- **Directions for this task**
Copy all of the data below word for word, keeping every line in its original order.

Stored data:
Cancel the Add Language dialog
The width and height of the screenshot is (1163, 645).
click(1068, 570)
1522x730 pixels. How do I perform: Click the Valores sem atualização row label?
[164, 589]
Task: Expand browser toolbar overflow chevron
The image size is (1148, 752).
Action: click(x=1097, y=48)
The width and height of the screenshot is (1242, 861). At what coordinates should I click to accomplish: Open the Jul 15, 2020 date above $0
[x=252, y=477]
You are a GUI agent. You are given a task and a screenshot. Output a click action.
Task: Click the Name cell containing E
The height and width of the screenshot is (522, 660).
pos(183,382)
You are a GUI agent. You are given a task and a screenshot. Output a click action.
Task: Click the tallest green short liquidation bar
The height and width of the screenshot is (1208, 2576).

- **Solved problem**
Cancel the Add Language dialog
The width and height of the screenshot is (1163, 645).
click(1068, 570)
1522x730 pixels. How do I perform: Click the Valores sem atualização row label?
[164, 589]
Task: Expand browser toolbar overflow chevron
The image size is (1148, 752).
Action: click(x=1097, y=48)
The width and height of the screenshot is (1242, 861). At what coordinates should I click to accomplish: Open the Jul 15, 2020 date above $0
[x=252, y=477]
You are a GUI agent. You are given a task and a screenshot. Output a click action.
Task: Click the Name cell containing E
The height and width of the screenshot is (522, 660).
pos(183,382)
You are a GUI agent. You are given a task and a screenshot. Output a click action.
Task: Click the tallest green short liquidation bar
The height and width of the screenshot is (1208, 2576).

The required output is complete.